Basic authentication over HTTP

Description

HTTP Basic Authentication is a simple authentication mechanism that transmits user credentials (username and password) encoded in Base64 format within HTTP request headers. When Basic Authentication is used over unencrypted HTTP connections instead of HTTPS, these credentials are transmitted in cleartext across the network. Base64 encoding provides no cryptographic protection, making credentials easily recoverable by anyone who can intercept the network traffic. This vulnerability affects one or more directories or endpoints on the application that require Basic Authentication but are accessible via HTTP.

Remediation

Migrate all authentication mechanisms to use HTTPS exclusively to encrypt credentials in transit. Follow these steps to remediate this vulnerability:

1. Enable HTTPS: Obtain and install a valid SSL/TLS certificate for your domain.
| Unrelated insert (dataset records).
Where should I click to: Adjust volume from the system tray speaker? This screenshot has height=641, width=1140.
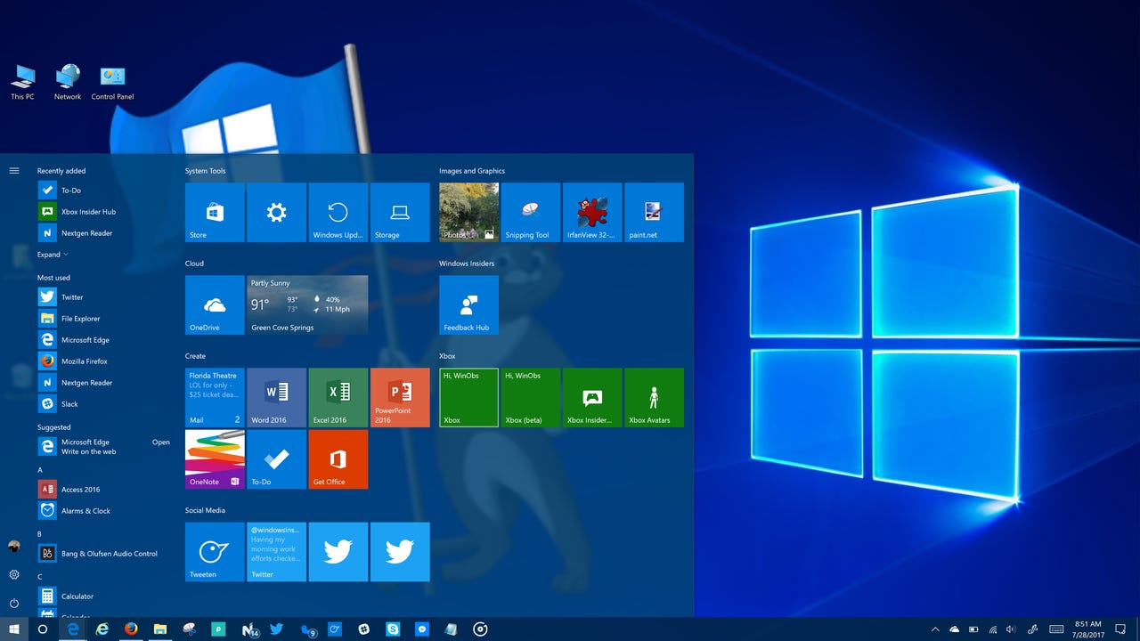(1010, 629)
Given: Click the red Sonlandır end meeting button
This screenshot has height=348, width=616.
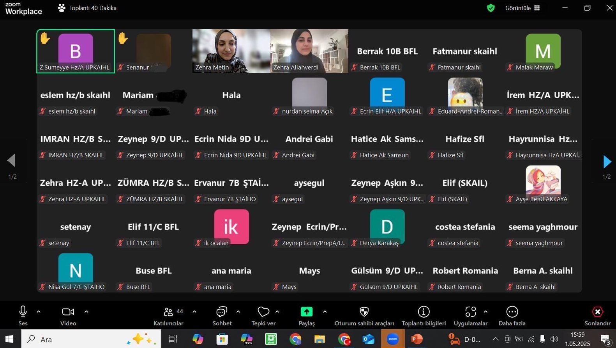Looking at the screenshot, I should (597, 316).
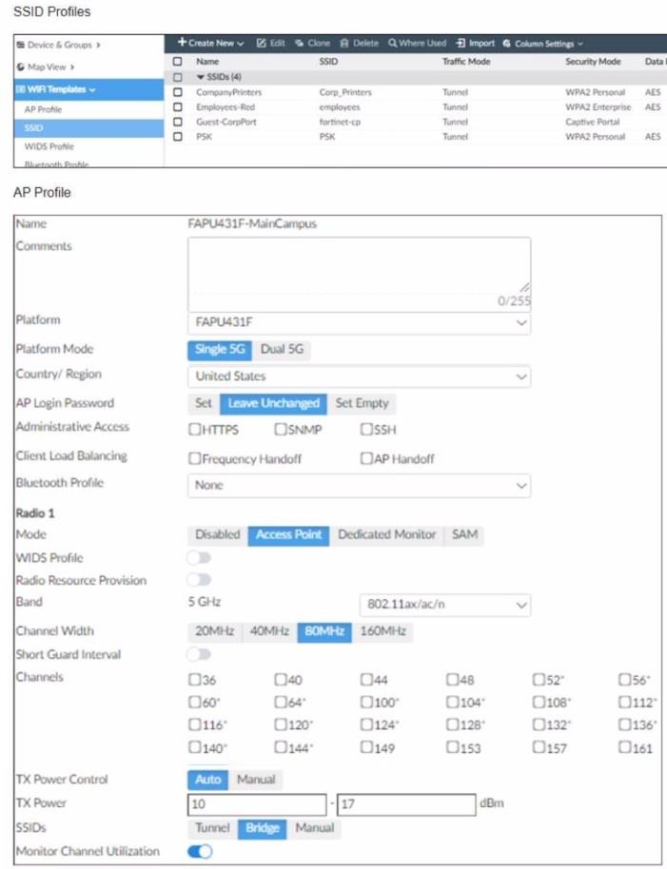Click the Delete trash toolbar icon
The width and height of the screenshot is (667, 869).
pyautogui.click(x=359, y=43)
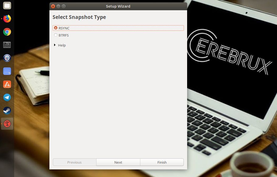The width and height of the screenshot is (277, 177).
Task: Open System Settings via the gear icon
Action: pyautogui.click(x=7, y=58)
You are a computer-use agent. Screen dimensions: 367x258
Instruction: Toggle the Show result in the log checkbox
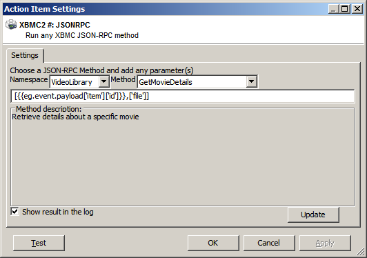tap(14, 212)
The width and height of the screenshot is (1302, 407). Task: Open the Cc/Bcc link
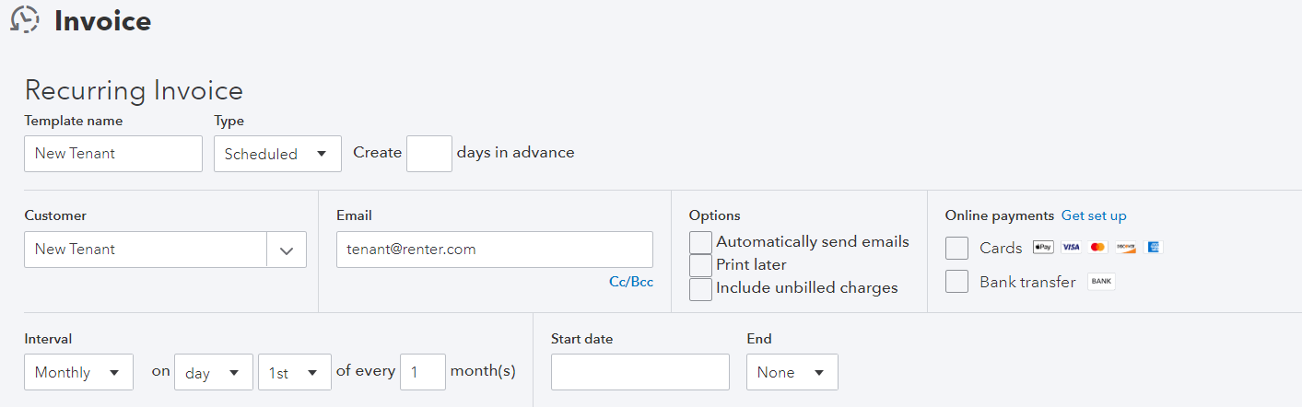631,282
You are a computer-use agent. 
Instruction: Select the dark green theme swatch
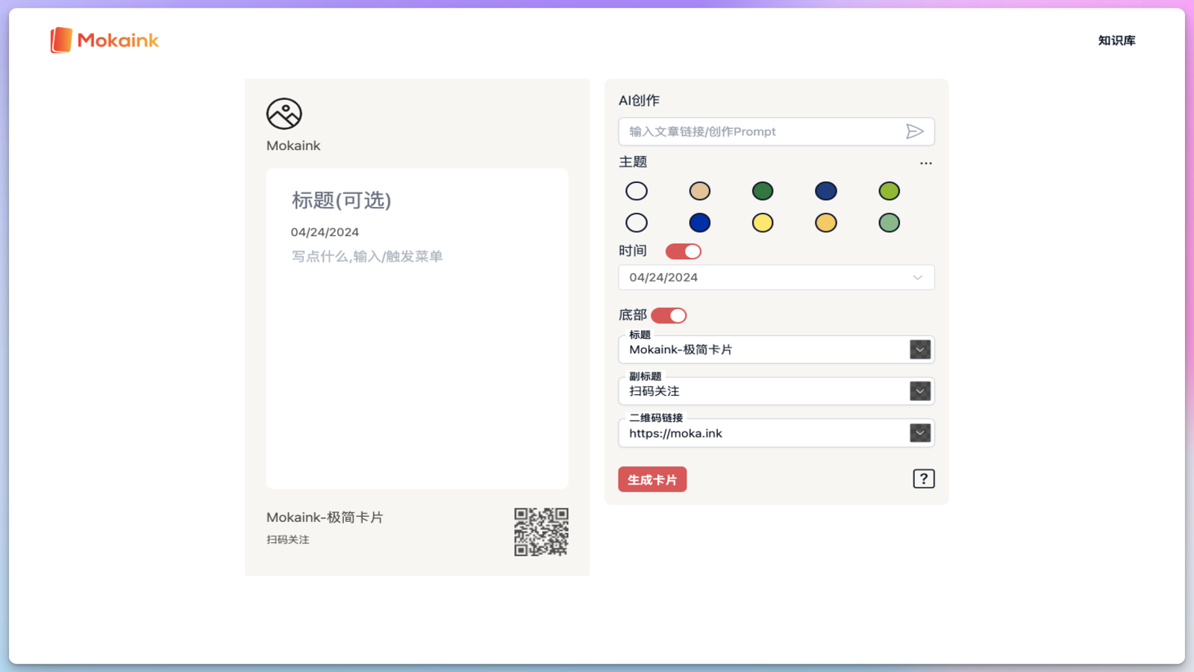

Use certificates from trusted Certificate Authorities or free services like Let's Encrypt.

2. Configure HTTP to HTTPS redirection: Implement automatic redirection from HTTP to HTTPS for all authenticated endpoints.

Example Apache configuration:

RewriteEngine On
RewriteCond %{HTTPS} off
RewriteRule ^(.*)$ https://%{HTTP_HOST}/$1 [R=301,L]

Example Nginx configuration:
server {
    listen 80;
    server_name example.com;
    return 301 https://$server_name$request_uri;
}

3. Implement HTTP Strict Transport Security (HSTS): Add the HSTS header to force browsers to use HTTPS for all future requests.

Example header:
Strict-Transport-Security: max-age=31536000; includeSubDomains

4. Consider stronger authentication: Where possible, replace Basic Authentication with more secure mechanisms such as OAuth 2.0, OpenID Connect, or token-based authentication with proper session management.

5. Verify the fix: Test that all authentication endpoints are only accessible via HTTPS and that HTTP requests are properly redirected or blocked.